An homage to the lower Manhattan of 1962, with heart-warming shots of the Pan Am building and other landmarks notwithstanding the winking impossibility of Grand Central Station being across the street from the United Nations. Barbara Novak (Renée Zellweger) is newly arrived in town to promote the imminent publication of her self-help book advising modern women to use chocolate as a substitute for love and to indulge in sex just like men do. The managing board of the publisher, all men in fear of the patriarch (Tony Randall), find the message tough to accept, but her editor Vicki Hiller (Sarah Paulson) is hopeful. As the book’s sales take off around the world (with a bizarre Latin-alphabet dust cover for the Russian market) Novak is the toast of the town. Meanwhile, Peter MacMannus (David Hyde Pierce), editor-in-chief at Know magazine, is desperate for copy from his star writer, Catcher Block (Ewan McGregor). When Catcher’s randy ways (including among others stewardess Gwendolyn played by Jeri Ryan) prevent a normal interview, Block resolves to trick Novak into falling in love with him (or some idealized version of who Barbara might fall for). As it happens, Peter has had his eyes on Vicki all along, but lacked the fortitude to pursue her. With a swap of bachelor pads, and some encouragement from Catcher, the pursuit may begin. Although their use is lamentably authentic for the period, the false eyelashes Zellweger wears threaten to overpower her cheeks. And she’s saddled with an expository burden about two-thirds of the way through the film that Patrick McGoohan would have found challenging. Still, a pleasant enough diversion without too many anachronistic vehicles in the stock footage of New York City streets.

100 minutes.

05 May 2003

The Lizzie McGuire Movie

Ok, I could not resist the #2 movie in domestic box office receipts this past weekend but thanks to the boom-and-bust cycle that the rollercoaster theatrical exhibition industry is in right now I got a completely private screening in the largest house in the theater. What was the tipping point? Learning that the animated interludes where a cartoon Lizzie says one thing while the real Lizzie (Hilary Duff) does the opposite, an important part of the television series I still do not admit to watching, were included notwithstanding their utter absence from the trailer, and learning that Duff also played the brunette pop star Isabella for whom Lizzie is confused by an adoring Roman populace. The action picks up with zero exposition in Lizzie’s bedroom where she is lipsynching to some useless song while her brother’s camcorder-equipped remote control toy collects embarrassing footage. With her clumsiness and inexperience at public speaking destroying her junior-high graduation ceremony (if she’s so unpopular, how did she get the office of secretary/treasurer in the first place?) Lizzie is quickly off on a school trip to Rome for 2 weeks where she will remain oblivious to the stirring desires of long-suffering Gordo (Adam Lamberg) and meet the male half (Yani Gellman) of a famous pop duo whose invitation to fill in for his missing partner Isabella culminates in a showdown on stage in the Coliseum.
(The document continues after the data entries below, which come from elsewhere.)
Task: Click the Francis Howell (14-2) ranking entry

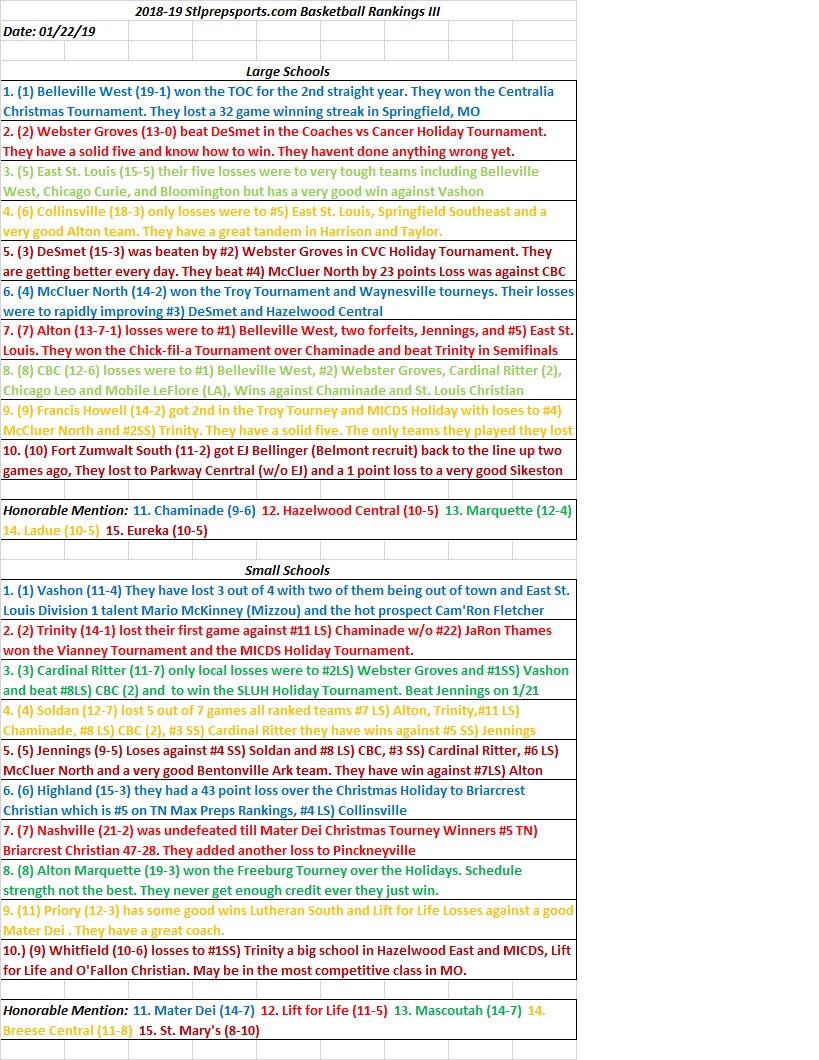Action: point(288,420)
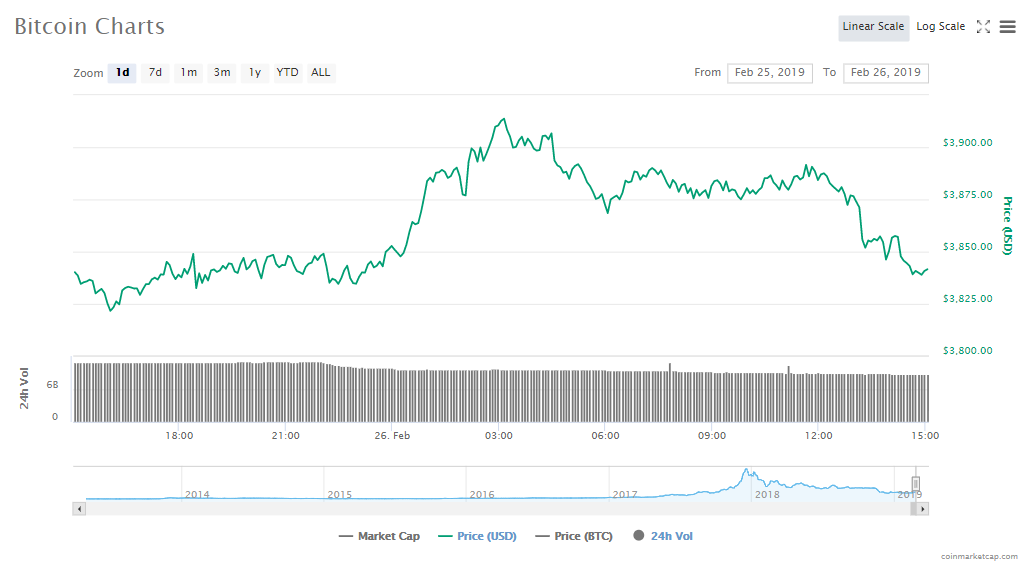Screen dimensions: 1035x570
Task: Click navigator scrollbar right arrow
Action: click(922, 509)
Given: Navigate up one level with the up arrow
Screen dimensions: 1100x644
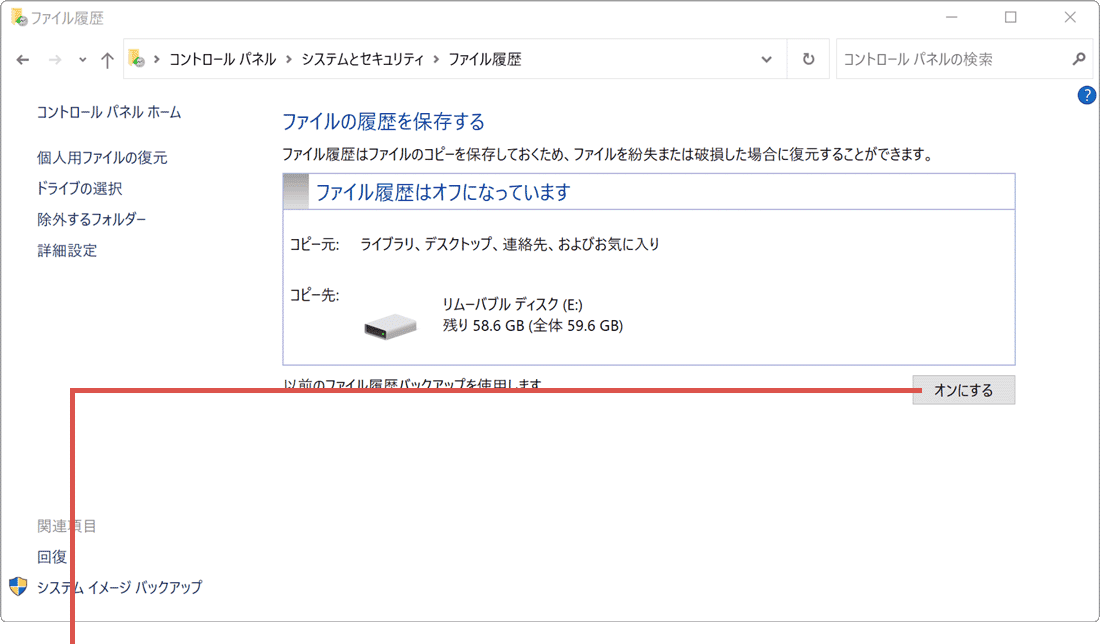Looking at the screenshot, I should (x=106, y=59).
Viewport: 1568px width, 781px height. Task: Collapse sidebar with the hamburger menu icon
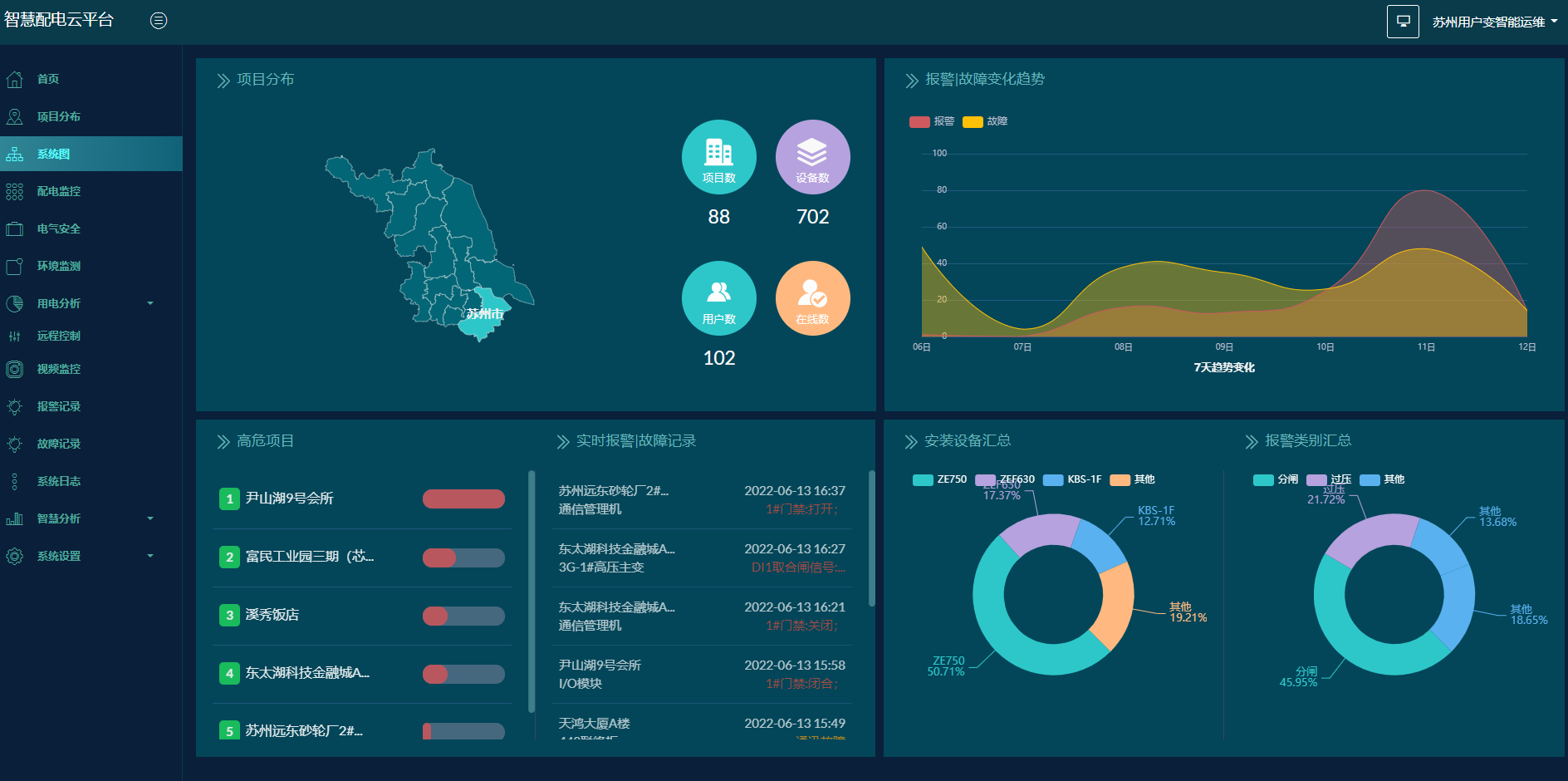pos(159,21)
Yeah, that Coliseum. Oh, sure, never has so much been spent on such piffle, but without the sexual element that dogged Britney Spears’ character in Crossroads the tone is upbeat and the final reversal satisfying. A few bits of kitchen logic regarding the quick purchase of some tickets for international travel and the sound board mix settings needed to expose the real lip syncher peek through but everyone looks well-fed, the cars are suitably different, and the ending isn’t cloying. I’d advise mother Jo McGuire (Hallie Todd) keep an eye on that Melina Bianco (Carly Schroeder) character, she looks to have a hidden agenda.

93 minutes.

02 May 2003

A Mighty Wind

I went in with diminished expectations (remembering Best in Show 2 years ago and Waiting for Guffman even earlier) but feared the consequences of choosing the Disney alternative. (Honest. Until I read that page in the Hollywood Issue of Vanity Fair, I had no idea she was fifteen.) I found the latest production from director Christopher Guest and his writing partner Eugene Levy to include many of the same elements, Fred Willard out of control among them, as the earlier efforts. A famous producer of folk music has died, and his surviving family put aside their differences to put on a memorial concert reuniting his most famous acts. Each group has an outlandish backstory, naturally. The New Main Street Singers is reconstituted with a color-worshipping ex-adult actress (Jane Lynch) and her loving husband, for example, and the ever-chirpy Sissy Knox (Parker Posey, her character’s seedy past illustrated with some photograph so old it makes me want to see Party Girl all over again) and some Hispanic fellow who never gets a chance to speak on camera (it’s a big cast). By the time the concert is going out live on the Public Broadcasting Network under the guidance of a Yiddish word-dropping producer (Ed Begley, Jr.) the ear of the songwriters for the music has turned it around, and Michael McKean’s embarrassments on Star Trek Voyager and The X-Files are all forgotten. The original music from Harry Shearer and an off-screen Annette O’Toole and others was good enough to play on Mary Cliff’s Traditions , after all.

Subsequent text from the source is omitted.